A professor of epidemiology at the University of Washington School of Public Health in Seattle, Dr. Melissa Schiff, the study’s co-author, noted that although awareness has increased about sports concussions, little research has been done on middle school athletes — and especially girls. Schiff and her colleagues found 59 concussions in the study, which evaluated 351 soccer players between the ages of 11 and 14. A traumatic injury to the brain after a blow, shaking or spinning can be referred to as a concussion. The girls’ symptoms included headache, dizziness, drowsiness and concentration problems as revealed by the study. Schiff said that the rate of injuries is higher than what has been reported at either high school or college level of women’s soccer.
About 30% of the injuries were caused by heading the ball. Contact with another player led to more than half of the concussions. Those who have a concussion be evaluated by a doctor or other health care professional trained in the injury as experts recommend. However, “56 percent were never evaluated” as Schiff found out. In addition, she said that 58% of the players in the study continued to play even with symptoms persisting despite experts advising that players not return to practice or games until symptoms disappear.

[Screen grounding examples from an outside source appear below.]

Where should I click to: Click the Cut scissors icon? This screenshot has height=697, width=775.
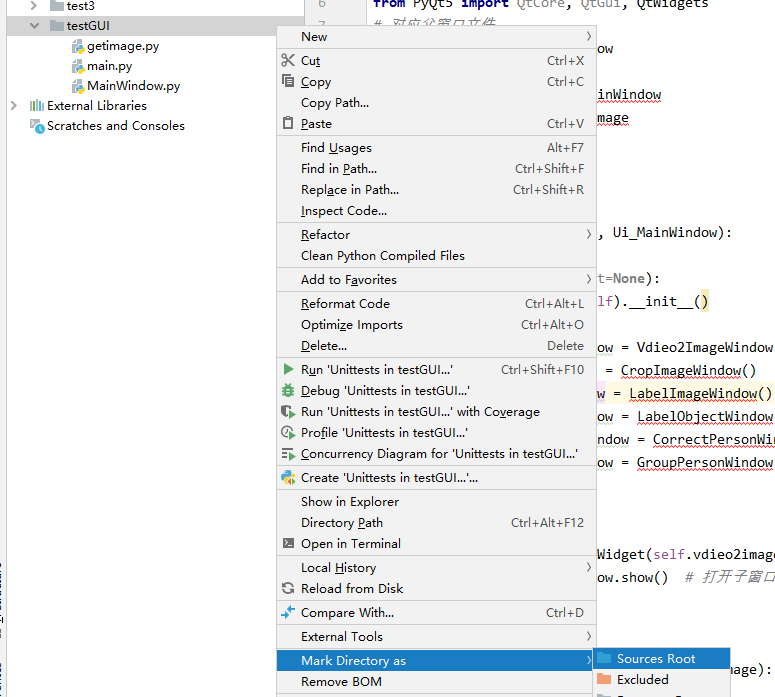click(289, 61)
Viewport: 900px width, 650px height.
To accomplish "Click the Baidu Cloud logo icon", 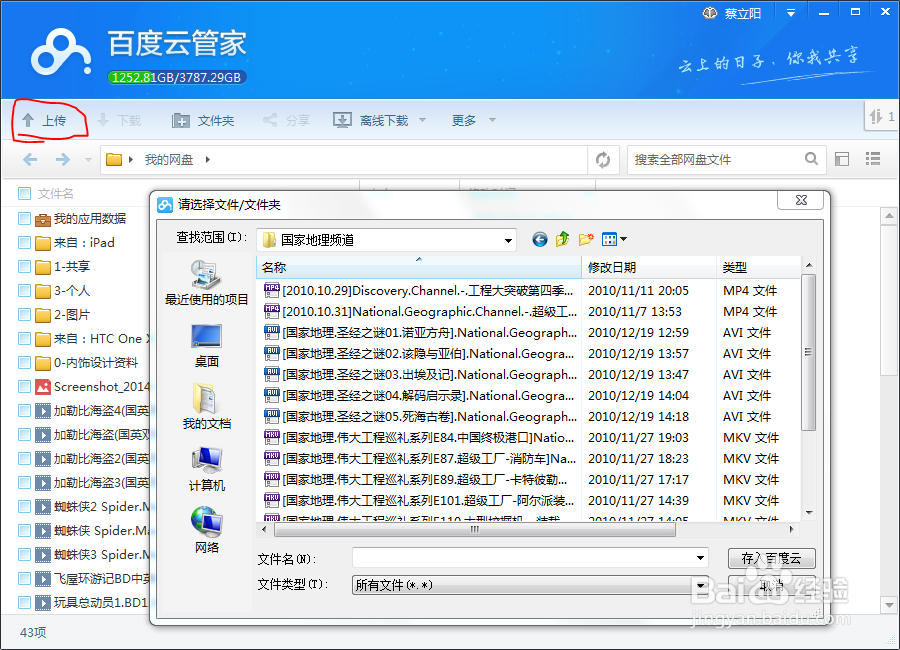I will tap(60, 50).
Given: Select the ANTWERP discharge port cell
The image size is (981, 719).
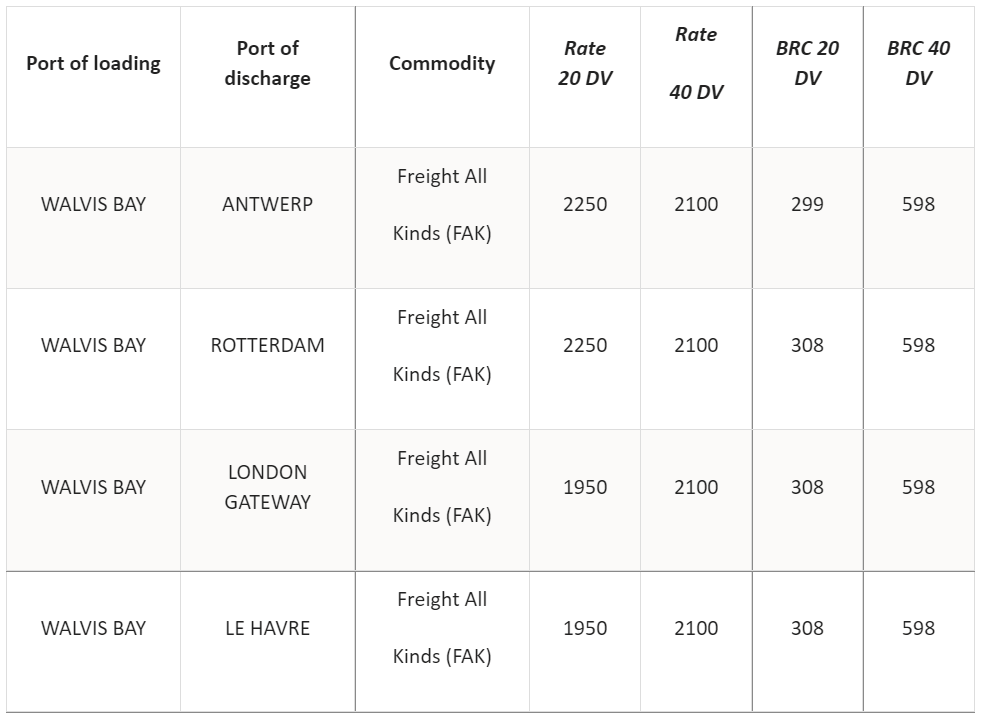Looking at the screenshot, I should [x=267, y=204].
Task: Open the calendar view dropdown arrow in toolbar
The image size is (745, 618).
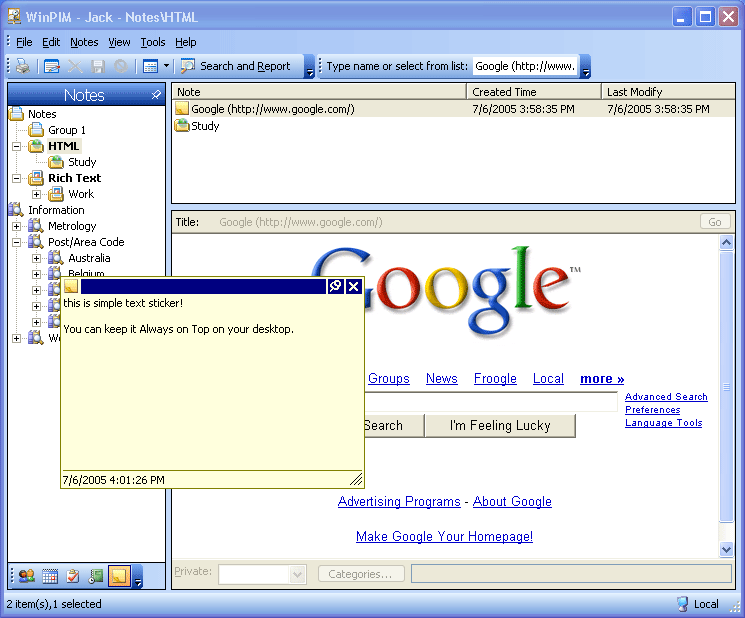Action: tap(166, 66)
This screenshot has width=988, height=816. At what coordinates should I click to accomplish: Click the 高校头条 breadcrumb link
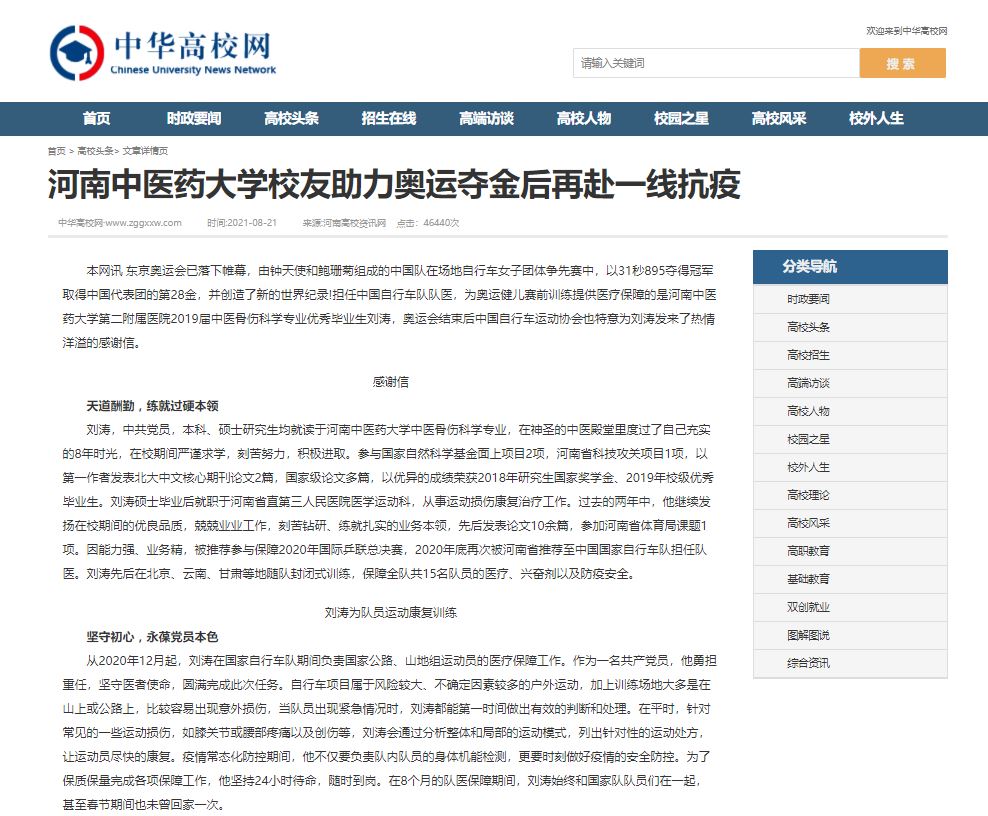95,151
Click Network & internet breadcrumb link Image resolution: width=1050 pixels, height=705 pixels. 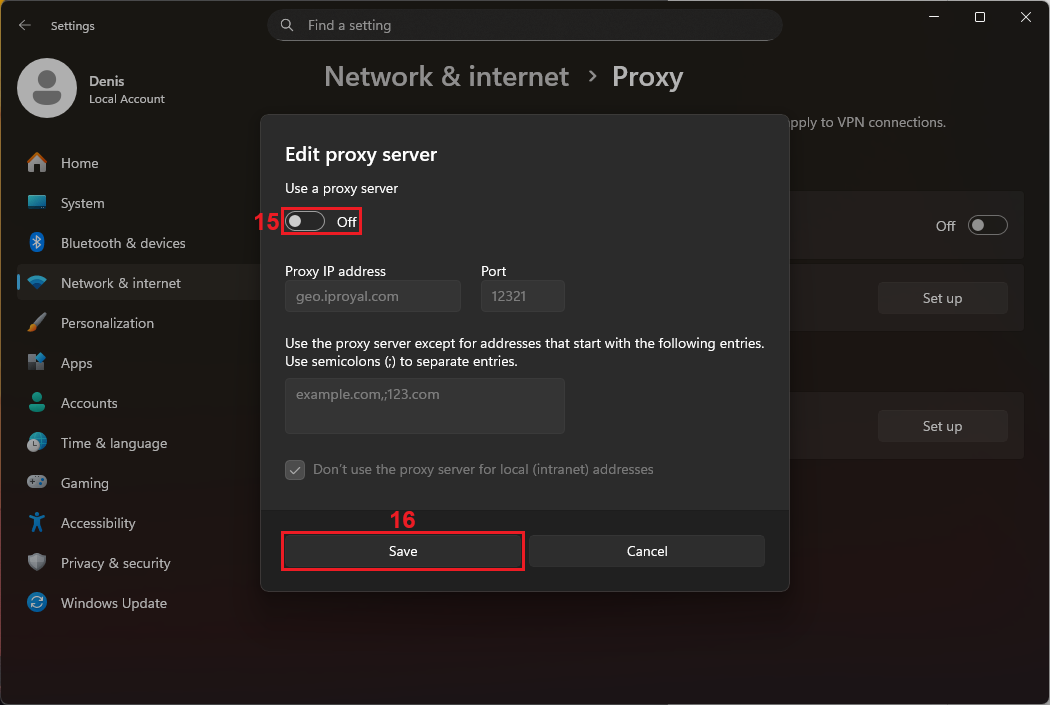pyautogui.click(x=447, y=76)
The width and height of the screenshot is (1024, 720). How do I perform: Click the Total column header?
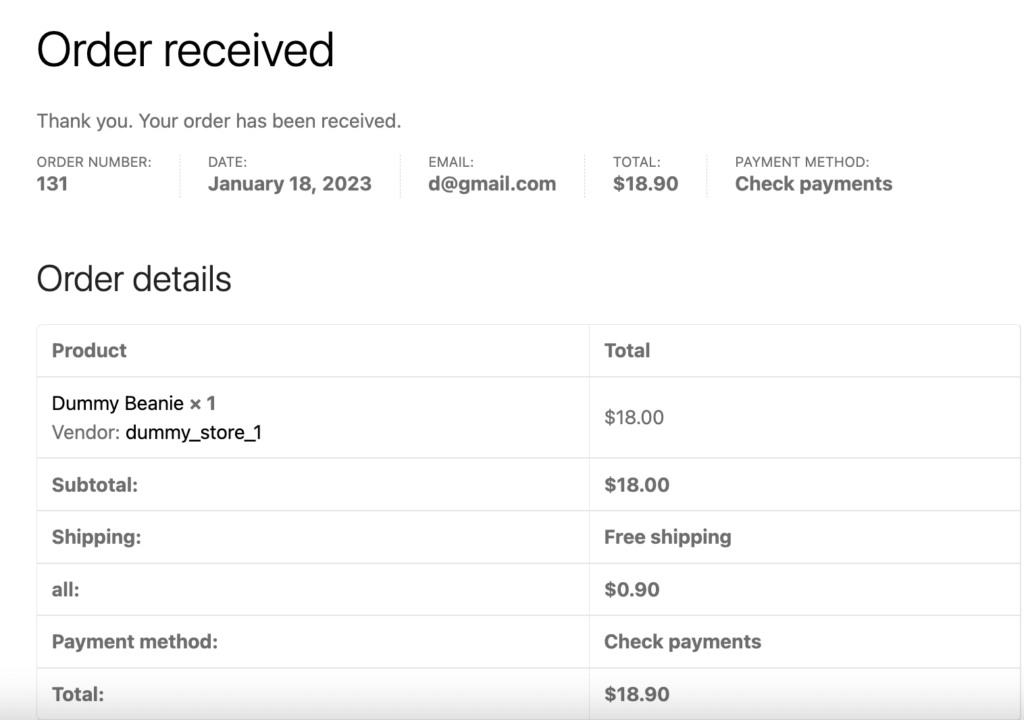point(627,351)
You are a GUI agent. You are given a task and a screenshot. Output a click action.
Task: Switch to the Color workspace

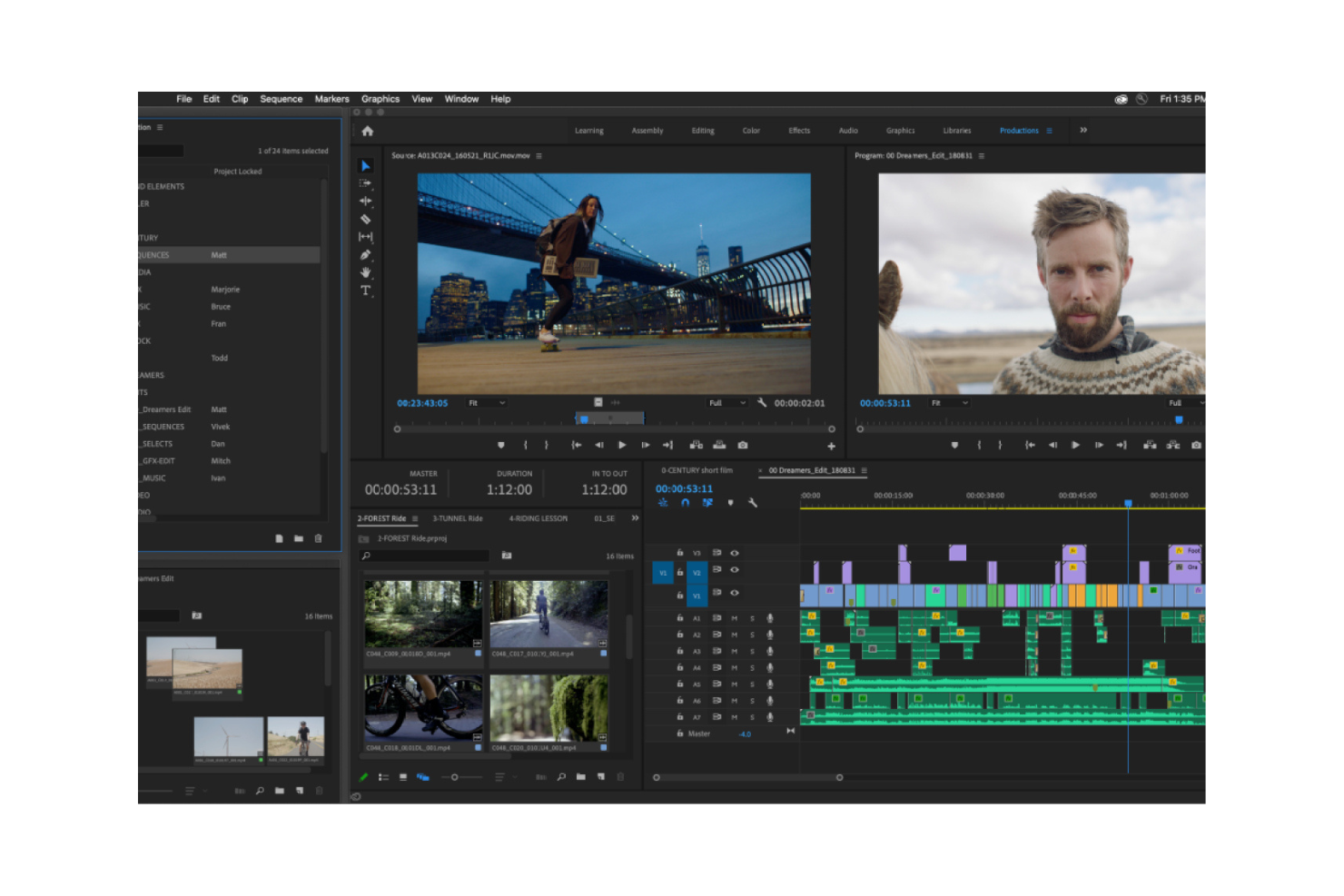coord(751,130)
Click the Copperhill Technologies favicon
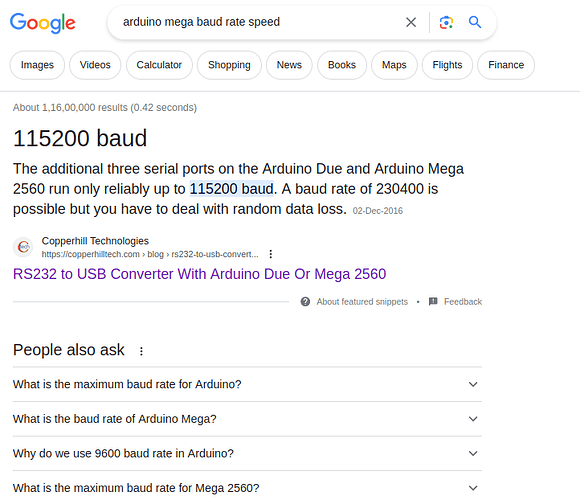 23,247
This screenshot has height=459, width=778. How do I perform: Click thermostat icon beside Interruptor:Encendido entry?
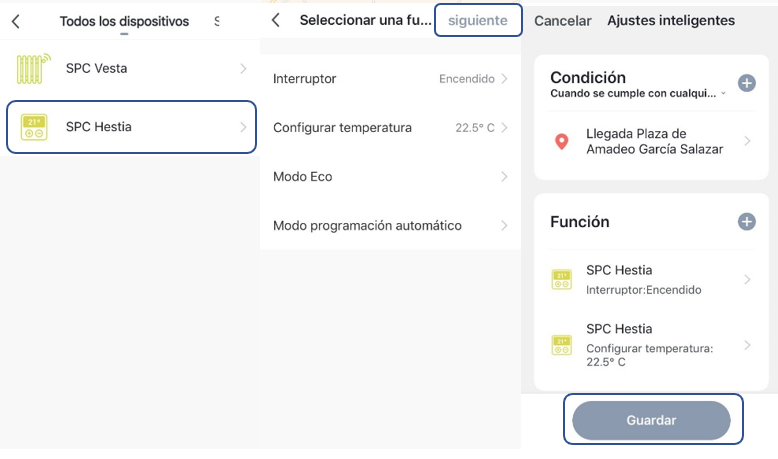point(562,280)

Schiff claimed that awareness about the dangers of concussions has increased beginning with the National Football League’s attention to the problem. Additionally, she said research about concussions has slowly increased to encompass college-level, high school, and now middle school players.
As Kathleen Doheny of Health.com reports, with so many injuries blamed on heading the ball, the question that remains is whether soccer should be banned. That would be unrealistic according to Schiff.
“It’s part of the soccer sport,” she said.
According to Schiff, teaching middle school athletes heading in practice but telling them not to do it in games until they are older would be one suggestion. Researchers speculate that increased risk could be from younger players’ less mature brains, weaker neck muscles and poorer heading technique.
The new study “calls attention to the high incidence of concussion in this age group,” said Dr. John Kuluz, director of traumatic brain injury and neurorehabilitation at Miami Children’s Hospital.
Kuluz said that it’s not surprising that the percentage of injuries blamed on heading the ball is significant. He also noted that colliding with another player can cause a head injury. He also advises that heading the ball should be avoided by young athletes who have had a concussion and that parents should pay attention to their child during and after soccer.
“In the event of an injury, pay attention to symptoms,” Kuluz said.
In addition, he said a young athlete must be evaluated by a doctor or trainer who has experience with concussions in case of a suspected injury.